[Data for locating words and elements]
# # #

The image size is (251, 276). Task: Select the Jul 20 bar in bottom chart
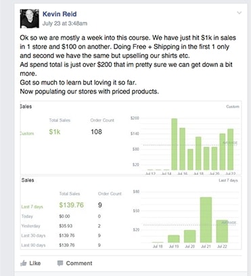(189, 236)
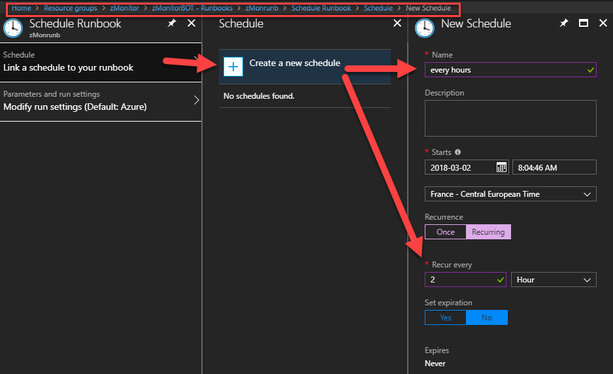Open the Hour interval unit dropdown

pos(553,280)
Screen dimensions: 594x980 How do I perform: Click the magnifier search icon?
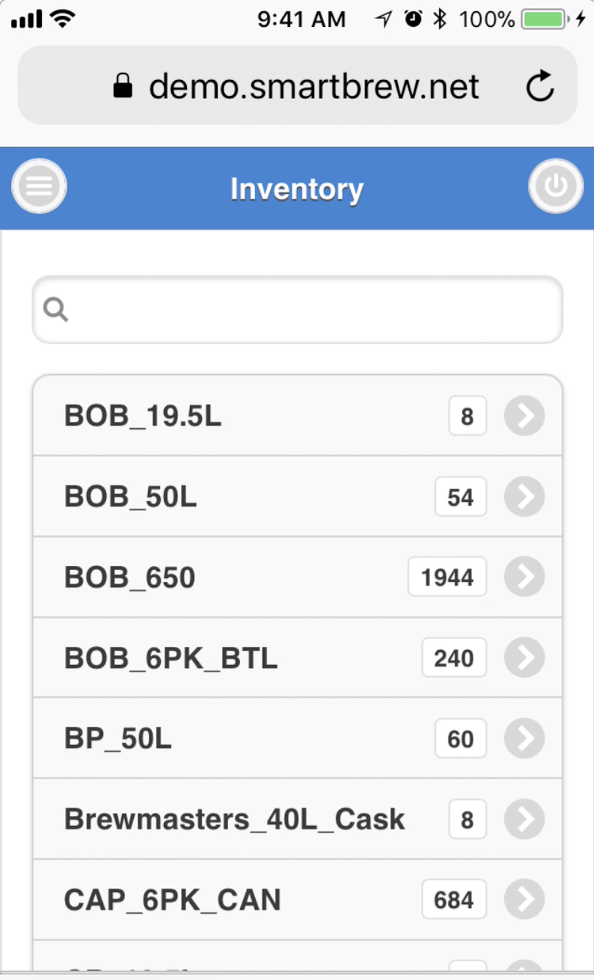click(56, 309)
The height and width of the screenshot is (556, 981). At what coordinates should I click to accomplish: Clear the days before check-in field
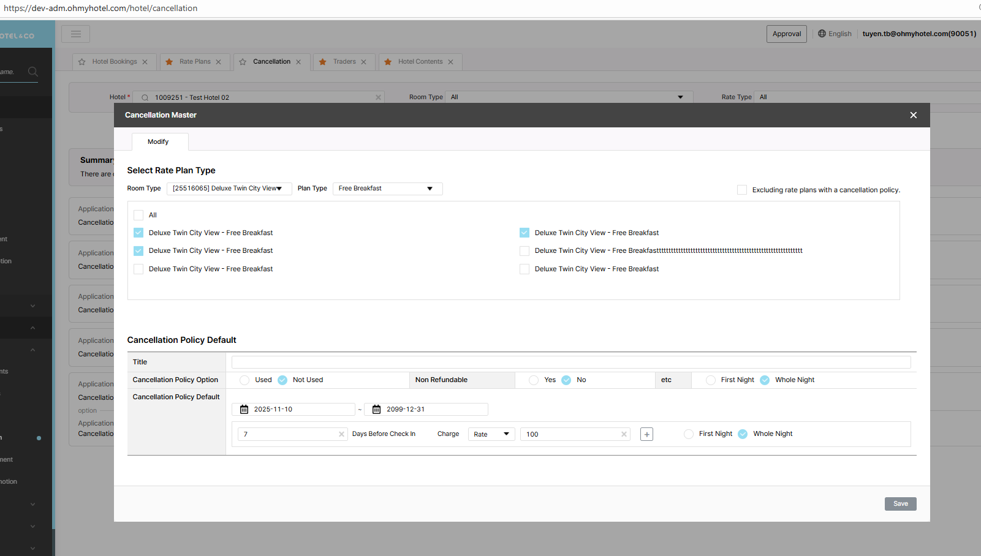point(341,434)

# # #

WHAT TO PRODUCE: Recast the rows above as a Markdown table with the columns "No." and "Line", giving each nonblank line its own numbered table row. Leave out the blank lines and the pictures.

WRITTEN ANSWER:
| No. | Line |
|---|---|
| 1 | The image size is (251, 276). Task: Select the Jul 20 bar in bottom chart |
| 2 | (189, 236) |
| 3 | Open the Hour interval unit dropdown |
| 4 | pos(553,280) |
| 5 | Screen dimensions: 594x980 How do I perform: Click the magnifier search icon? |
| 6 | click(56, 309) |
| 7 | The height and width of the screenshot is (556, 981). At what coordinates should I click to accomplish: Clear the days before check-in field |
| 8 | point(341,434) |